Its main function was intended to be the transportation of coal from collieries and Lanarkshire and Ayrshire, over other railways, to a coal depot on the south bank of the River Clyde.
It linked the Polloc and Govan Railway with the Glasgow and Paisley Joint Railway, the Glasgow, Paisley, Kilmarnock and Ayr Railway, the Glasgow, Barrhead and Kilmarnock Joint Railway and the Clydesdale Junction Railway.
On 24 July 1854 parts of the line were vested with the Caledonian Railway; and final amalgamation occurred on 29 June 1865.
In the 1921 Railway Grouping it became part of the London, Midland and Scottish Railway (LMS).
From its terminus at the River Clyde, the General Terminus and Glasgow Harbour Railway proceeded to Scotland Street Junction, where one branch crossed under the Glasgow and Paisley Joint Railway to join the City Union Line at Port Eglinton Junction. The other branch crossed under both the Glasgow and Paisley Joint Railway and the Paisley Canal Line; before splitting at Terminus Junction. One branch joined the Glasgow, Barrhead and Neilson Direct Railway and the Cathcart District Railway at Muirhouse Central Junction, the other branch passed through one of the Eglinton Street Tunnels and joined the Polloc and Govan Railway.

########################################

Stated goal 1 -
Render the rows from the line with "Click the Redo arrow icon" to the line with "Action: pos(54,13)" as a Markdown table with the columns Line and Content, giving each line a number and leaving out any blank lines.
These rows are unrelated to the railway text above.

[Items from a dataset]

########################################

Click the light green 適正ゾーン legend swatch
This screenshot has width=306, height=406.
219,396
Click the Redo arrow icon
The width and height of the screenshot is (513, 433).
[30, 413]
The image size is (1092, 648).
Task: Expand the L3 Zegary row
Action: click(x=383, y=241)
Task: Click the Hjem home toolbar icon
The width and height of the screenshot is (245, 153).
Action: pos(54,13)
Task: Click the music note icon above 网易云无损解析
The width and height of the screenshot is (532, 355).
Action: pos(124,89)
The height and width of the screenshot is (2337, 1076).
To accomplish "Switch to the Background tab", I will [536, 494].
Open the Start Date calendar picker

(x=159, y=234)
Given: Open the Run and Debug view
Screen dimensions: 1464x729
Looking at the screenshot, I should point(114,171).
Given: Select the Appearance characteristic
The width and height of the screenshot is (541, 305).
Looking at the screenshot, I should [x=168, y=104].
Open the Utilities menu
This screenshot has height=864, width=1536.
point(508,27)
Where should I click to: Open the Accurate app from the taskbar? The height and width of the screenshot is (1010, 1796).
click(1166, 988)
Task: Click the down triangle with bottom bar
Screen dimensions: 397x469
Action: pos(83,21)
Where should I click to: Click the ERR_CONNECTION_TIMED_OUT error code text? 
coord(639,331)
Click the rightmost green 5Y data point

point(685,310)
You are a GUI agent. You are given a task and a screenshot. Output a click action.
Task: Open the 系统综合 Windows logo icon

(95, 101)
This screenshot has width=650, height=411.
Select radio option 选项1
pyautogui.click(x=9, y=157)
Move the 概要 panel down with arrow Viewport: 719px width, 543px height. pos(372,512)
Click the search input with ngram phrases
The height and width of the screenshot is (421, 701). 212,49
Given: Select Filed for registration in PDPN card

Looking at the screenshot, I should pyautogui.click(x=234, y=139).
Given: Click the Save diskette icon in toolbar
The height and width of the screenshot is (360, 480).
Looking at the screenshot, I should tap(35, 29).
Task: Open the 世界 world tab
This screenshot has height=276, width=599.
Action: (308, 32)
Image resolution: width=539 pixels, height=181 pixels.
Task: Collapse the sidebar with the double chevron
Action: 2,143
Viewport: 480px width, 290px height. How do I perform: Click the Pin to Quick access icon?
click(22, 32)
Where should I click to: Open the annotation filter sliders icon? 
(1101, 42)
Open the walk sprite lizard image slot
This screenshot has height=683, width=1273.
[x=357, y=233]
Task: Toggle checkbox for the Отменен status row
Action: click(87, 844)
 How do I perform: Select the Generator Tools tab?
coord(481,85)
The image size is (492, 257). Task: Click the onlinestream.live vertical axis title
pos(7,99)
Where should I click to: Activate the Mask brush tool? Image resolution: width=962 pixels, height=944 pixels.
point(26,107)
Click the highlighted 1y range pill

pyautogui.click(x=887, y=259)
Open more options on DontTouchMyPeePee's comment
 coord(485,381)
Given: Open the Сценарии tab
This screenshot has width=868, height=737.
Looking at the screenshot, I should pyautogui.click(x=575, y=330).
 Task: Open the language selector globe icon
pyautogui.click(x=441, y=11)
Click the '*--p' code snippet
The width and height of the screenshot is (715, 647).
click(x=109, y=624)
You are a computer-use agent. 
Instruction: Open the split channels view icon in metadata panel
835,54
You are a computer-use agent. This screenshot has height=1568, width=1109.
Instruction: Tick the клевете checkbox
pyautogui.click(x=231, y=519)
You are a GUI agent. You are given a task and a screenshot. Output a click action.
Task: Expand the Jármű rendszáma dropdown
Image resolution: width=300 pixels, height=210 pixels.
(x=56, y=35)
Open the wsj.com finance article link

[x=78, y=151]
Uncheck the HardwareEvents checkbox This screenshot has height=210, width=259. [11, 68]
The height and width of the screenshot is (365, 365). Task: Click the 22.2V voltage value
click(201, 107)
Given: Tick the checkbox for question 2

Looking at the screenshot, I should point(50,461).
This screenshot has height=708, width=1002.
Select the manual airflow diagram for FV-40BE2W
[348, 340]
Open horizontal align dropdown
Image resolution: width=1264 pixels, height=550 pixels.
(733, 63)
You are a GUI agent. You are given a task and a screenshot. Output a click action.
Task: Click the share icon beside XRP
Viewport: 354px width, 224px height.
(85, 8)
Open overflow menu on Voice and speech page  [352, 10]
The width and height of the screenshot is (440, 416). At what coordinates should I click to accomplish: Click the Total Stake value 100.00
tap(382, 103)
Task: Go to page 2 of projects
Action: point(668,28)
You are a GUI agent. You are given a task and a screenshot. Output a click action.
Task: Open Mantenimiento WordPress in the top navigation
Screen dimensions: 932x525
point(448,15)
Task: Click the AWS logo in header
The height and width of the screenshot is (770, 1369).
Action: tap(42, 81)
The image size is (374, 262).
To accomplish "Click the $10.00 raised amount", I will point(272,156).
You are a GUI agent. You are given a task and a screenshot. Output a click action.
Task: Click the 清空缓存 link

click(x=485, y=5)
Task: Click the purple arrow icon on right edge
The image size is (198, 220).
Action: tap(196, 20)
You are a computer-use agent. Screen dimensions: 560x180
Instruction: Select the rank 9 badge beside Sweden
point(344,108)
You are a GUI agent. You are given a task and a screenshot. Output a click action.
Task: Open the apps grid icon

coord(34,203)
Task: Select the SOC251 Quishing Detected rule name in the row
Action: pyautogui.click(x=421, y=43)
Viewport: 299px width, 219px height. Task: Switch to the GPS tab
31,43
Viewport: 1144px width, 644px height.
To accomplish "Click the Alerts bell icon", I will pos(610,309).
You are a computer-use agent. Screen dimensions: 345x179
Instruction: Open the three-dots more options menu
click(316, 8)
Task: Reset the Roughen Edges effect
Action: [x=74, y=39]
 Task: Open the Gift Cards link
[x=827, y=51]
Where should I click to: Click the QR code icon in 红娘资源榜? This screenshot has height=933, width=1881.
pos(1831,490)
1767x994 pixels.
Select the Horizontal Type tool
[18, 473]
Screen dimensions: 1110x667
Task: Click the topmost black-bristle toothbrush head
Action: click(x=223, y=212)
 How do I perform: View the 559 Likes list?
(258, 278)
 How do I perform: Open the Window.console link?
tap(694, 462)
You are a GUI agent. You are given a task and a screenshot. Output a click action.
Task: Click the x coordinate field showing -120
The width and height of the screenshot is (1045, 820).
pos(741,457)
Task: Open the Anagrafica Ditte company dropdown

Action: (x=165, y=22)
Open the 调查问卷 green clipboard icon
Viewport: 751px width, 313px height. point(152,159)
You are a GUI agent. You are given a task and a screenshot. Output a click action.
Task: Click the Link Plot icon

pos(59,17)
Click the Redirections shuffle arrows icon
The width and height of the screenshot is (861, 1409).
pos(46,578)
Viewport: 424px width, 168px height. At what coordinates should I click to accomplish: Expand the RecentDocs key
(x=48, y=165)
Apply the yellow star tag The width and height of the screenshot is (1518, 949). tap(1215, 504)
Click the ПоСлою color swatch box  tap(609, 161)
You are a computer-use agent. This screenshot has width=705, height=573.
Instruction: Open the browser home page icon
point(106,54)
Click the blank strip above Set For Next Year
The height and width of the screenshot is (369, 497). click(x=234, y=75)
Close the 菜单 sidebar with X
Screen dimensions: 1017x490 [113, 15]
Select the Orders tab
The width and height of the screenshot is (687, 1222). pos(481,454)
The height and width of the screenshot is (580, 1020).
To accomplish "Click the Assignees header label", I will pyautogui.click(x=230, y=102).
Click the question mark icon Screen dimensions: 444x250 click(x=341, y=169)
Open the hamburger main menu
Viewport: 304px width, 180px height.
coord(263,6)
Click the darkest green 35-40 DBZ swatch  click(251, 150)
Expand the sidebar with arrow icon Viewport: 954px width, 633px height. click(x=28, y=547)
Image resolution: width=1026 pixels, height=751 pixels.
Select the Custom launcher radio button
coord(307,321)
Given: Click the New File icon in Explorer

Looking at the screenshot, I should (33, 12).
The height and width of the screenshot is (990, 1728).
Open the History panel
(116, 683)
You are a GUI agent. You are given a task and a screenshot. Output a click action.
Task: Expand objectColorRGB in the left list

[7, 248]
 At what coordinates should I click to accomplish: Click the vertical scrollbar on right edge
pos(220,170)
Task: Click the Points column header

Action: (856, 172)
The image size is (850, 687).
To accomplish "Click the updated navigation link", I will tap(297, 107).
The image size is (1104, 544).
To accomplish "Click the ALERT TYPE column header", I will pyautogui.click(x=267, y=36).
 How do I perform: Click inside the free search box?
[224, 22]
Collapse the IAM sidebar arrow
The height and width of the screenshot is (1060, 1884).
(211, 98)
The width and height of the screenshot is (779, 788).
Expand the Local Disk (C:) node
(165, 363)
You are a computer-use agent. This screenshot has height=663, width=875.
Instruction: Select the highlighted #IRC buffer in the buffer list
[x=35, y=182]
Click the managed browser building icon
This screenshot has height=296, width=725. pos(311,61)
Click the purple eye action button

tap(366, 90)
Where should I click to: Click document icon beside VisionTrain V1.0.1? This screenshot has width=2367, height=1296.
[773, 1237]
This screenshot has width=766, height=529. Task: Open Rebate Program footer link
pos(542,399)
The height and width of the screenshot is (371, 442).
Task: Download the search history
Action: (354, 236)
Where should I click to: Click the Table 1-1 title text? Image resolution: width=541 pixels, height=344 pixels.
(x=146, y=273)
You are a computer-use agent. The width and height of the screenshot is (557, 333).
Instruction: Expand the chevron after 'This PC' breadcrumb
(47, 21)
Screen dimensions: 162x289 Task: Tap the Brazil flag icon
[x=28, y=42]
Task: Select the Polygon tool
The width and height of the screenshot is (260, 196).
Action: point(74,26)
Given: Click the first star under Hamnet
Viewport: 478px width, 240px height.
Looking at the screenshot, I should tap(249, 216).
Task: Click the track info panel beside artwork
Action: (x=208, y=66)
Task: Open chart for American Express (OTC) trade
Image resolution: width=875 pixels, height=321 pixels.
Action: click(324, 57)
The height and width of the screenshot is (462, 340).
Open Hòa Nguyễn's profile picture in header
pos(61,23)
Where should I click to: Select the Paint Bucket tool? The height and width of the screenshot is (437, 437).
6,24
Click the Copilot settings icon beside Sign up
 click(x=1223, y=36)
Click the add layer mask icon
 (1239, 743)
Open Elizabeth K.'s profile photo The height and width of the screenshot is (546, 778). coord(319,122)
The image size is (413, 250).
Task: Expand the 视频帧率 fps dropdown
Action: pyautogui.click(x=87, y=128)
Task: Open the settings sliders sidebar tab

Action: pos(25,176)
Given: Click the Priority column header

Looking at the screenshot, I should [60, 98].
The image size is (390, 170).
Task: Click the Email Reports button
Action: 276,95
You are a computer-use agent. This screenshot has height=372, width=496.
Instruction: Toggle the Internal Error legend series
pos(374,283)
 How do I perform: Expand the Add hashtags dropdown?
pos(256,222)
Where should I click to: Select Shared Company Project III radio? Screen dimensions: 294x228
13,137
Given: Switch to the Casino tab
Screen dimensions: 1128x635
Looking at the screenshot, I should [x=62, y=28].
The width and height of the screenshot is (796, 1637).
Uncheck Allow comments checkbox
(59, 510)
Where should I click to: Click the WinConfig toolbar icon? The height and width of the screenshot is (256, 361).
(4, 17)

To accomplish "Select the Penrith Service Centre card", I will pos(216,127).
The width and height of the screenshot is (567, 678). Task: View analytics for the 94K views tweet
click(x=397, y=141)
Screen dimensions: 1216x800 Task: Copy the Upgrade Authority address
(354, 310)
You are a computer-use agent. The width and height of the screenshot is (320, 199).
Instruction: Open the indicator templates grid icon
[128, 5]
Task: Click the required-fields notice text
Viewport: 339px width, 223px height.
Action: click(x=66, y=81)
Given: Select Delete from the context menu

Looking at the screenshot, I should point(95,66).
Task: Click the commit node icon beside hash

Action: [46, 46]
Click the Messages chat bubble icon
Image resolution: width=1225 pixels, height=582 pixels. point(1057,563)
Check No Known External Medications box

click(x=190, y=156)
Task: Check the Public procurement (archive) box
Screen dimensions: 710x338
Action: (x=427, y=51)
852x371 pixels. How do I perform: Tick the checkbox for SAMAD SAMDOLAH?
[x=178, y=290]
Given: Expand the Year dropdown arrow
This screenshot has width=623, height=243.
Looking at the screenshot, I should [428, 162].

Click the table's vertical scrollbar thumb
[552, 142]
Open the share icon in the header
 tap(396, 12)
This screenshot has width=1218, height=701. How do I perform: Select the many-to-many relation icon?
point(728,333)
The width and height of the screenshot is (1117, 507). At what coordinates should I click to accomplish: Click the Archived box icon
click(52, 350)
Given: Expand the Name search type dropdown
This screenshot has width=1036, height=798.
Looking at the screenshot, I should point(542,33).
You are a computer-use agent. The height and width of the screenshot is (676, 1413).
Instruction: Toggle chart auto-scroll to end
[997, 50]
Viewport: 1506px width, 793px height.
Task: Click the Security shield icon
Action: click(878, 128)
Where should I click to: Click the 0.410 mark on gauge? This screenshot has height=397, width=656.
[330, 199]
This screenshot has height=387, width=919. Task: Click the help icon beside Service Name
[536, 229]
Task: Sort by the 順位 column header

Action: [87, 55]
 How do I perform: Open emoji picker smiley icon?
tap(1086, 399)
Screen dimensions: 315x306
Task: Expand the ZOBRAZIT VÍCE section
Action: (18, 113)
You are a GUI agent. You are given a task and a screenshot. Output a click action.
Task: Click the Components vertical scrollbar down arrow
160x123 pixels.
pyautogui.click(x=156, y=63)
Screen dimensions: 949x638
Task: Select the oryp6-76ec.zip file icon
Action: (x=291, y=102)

########################################

Stated goal 2 -
According to the railway text, on what date did final amalgamation with the Caledonian Railway occur?

Full response 1 -
| Line | Content |
|---|---|
| 1 | Click the Redo arrow icon |
| 2 | The width and height of the screenshot is (513, 433). |
| 3 | [30, 413] |
| 4 | The image size is (1092, 648). |
| 5 | Task: Expand the L3 Zegary row |
| 6 | Action: click(x=383, y=241) |
| 7 | Task: Click the Hjem home toolbar icon |
| 8 | The width and height of the screenshot is (245, 153). |
| 9 | Action: pos(54,13) |

Full response 2 -
29 June 1865